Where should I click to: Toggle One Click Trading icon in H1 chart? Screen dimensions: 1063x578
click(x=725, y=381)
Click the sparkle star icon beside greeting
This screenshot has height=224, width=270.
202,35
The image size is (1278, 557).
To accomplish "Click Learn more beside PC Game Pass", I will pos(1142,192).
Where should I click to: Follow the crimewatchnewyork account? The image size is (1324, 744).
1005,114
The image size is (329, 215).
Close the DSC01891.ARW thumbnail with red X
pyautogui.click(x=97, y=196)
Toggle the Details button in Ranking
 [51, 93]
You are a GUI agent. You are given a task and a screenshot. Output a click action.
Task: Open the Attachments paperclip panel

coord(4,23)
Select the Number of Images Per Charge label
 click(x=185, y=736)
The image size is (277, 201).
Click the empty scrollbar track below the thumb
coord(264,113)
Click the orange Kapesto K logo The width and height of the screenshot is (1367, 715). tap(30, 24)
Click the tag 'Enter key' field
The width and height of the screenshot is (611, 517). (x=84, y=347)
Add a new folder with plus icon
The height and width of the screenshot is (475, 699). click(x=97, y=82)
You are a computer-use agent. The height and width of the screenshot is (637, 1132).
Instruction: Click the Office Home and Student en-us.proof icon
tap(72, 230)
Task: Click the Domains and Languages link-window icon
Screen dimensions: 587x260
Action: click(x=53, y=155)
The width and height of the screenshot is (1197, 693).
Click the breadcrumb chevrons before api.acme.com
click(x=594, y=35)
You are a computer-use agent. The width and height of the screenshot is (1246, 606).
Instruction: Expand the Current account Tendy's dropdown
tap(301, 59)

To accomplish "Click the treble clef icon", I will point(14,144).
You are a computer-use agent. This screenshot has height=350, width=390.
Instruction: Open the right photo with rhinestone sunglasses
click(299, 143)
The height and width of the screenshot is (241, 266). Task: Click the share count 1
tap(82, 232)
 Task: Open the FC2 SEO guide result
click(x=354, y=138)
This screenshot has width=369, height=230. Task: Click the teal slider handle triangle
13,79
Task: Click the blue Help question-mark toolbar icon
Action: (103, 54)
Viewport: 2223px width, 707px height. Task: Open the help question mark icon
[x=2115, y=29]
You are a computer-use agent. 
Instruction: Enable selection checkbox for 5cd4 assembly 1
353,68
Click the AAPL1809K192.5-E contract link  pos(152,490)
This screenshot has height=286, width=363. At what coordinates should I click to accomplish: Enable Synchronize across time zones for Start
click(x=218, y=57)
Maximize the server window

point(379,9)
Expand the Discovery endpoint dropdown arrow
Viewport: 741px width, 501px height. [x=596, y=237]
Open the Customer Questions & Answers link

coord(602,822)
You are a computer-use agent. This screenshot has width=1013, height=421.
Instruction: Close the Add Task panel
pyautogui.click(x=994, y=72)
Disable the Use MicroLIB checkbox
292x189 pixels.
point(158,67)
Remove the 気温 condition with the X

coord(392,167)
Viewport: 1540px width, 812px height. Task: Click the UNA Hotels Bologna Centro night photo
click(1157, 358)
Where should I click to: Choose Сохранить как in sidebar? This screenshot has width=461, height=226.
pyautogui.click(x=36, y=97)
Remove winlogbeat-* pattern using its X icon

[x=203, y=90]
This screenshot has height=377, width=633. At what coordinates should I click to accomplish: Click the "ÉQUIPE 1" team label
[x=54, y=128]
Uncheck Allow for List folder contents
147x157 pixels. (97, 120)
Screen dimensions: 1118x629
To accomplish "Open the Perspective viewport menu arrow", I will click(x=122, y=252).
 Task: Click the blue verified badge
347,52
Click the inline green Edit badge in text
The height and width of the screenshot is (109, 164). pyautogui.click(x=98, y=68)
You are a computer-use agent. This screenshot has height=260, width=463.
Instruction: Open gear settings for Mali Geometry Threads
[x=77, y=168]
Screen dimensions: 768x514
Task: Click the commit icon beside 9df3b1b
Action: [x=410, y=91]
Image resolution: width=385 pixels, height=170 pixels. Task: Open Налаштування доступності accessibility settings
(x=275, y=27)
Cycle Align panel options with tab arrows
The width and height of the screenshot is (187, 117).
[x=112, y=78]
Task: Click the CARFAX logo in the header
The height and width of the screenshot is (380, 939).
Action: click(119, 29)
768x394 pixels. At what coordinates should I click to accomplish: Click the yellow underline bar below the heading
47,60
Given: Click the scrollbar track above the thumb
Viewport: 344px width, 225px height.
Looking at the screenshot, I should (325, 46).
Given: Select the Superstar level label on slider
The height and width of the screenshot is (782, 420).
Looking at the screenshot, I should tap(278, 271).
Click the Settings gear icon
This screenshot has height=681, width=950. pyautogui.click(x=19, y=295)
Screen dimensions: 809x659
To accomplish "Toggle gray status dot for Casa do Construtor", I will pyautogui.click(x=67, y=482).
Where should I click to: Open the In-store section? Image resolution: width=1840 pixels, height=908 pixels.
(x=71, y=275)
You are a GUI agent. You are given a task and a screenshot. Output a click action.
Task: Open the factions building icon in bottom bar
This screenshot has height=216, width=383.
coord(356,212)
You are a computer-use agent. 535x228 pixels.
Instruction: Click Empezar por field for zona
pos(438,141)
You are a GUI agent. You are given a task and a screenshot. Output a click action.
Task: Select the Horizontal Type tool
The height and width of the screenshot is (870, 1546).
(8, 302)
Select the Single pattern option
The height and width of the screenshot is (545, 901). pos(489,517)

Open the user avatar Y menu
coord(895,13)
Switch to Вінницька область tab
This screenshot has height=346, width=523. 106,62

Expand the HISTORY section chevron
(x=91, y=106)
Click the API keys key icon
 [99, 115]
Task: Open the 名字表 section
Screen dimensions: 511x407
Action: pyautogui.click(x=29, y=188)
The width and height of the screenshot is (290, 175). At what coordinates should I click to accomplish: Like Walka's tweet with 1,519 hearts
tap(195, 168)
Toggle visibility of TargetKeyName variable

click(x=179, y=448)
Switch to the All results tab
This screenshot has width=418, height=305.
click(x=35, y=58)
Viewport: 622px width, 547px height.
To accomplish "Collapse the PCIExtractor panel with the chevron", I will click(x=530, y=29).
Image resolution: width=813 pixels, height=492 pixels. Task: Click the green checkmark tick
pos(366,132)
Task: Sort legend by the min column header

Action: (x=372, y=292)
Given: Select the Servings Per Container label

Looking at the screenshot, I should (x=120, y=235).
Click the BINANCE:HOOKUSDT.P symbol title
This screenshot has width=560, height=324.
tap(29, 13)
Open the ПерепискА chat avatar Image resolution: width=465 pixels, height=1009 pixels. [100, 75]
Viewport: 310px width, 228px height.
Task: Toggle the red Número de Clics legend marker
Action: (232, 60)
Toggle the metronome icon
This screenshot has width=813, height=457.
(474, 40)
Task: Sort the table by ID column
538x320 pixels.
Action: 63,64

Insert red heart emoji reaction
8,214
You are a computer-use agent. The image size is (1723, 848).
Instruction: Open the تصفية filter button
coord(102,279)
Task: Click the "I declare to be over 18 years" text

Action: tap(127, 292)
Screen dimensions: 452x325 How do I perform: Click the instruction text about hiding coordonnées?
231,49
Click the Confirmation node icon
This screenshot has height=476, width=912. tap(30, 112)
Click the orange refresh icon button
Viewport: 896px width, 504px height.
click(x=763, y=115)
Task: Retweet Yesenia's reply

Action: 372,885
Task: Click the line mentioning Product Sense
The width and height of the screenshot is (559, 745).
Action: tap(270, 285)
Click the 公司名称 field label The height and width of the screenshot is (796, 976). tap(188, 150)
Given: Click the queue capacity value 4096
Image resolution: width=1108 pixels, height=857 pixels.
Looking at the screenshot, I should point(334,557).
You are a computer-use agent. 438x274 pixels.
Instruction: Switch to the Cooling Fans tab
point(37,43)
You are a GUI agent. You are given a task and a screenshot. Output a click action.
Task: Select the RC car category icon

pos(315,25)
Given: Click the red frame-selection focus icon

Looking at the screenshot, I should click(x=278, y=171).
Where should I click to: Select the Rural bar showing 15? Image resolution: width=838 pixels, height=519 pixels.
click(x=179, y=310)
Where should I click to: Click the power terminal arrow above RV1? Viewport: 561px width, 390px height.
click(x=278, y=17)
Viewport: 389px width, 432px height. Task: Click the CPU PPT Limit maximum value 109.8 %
------------
Convert the lines from the line with "The width and height of the screenshot is (1197, 693)." to the line with "point(158,67)" into a JSON list of strings, one string per line, leaving out blank lines.

[
  "The width and height of the screenshot is (1197, 693).",
  "Click the breadcrumb chevrons before api.acme.com",
  "click(x=594, y=35)",
  "You are a computer-use agent. The width and height of the screenshot is (1246, 606).",
  "Instruction: Expand the Current account Tendy's dropdown",
  "tap(301, 59)",
  "To accomplish \"Click the treble clef icon\", I will point(14,144).",
  "You are a computer-use agent. This screenshot has height=350, width=390.",
  "Instruction: Open the right photo with rhinestone sunglasses",
  "click(299, 143)",
  "The height and width of the screenshot is (241, 266). Task: Click the share count 1",
  "tap(82, 232)",
  " Task: Open the FC2 SEO guide result",
  "click(x=354, y=138)",
  "This screenshot has width=369, height=230. Task: Click the teal slider handle triangle",
  "13,79",
  "Task: Click the blue Help question-mark toolbar icon",
  "Action: (103, 54)",
  "Viewport: 2223px width, 707px height. Task: Open the help question mark icon",
  "[x=2115, y=29]",
  "You are a computer-use agent. ",
  "Instruction: Enable selection checkbox for 5cd4 assembly 1",
  "353,68",
  "Click the AAPL1809K192.5-E contract link  pos(152,490)",
  "This screenshot has height=286, width=363. At what coordinates should I click to accomplish: Enable Synchronize across time zones for Start",
  "click(x=218, y=57)",
  "Maximize the server window",
  "point(379,9)",
  "Expand the Discovery endpoint dropdown arrow",
  "Viewport: 741px width, 501px height. [x=596, y=237]",
  "Open the Customer Questions & Answers link",
  "coord(602,822)",
  "You are a computer-use agent. This screenshot has width=1013, height=421.",
  "Instruction: Close the Add Task panel",
  "pyautogui.click(x=994, y=72)",
  "Disable the Use MicroLIB checkbox",
  "292x189 pixels.",
  "point(158,67)"
]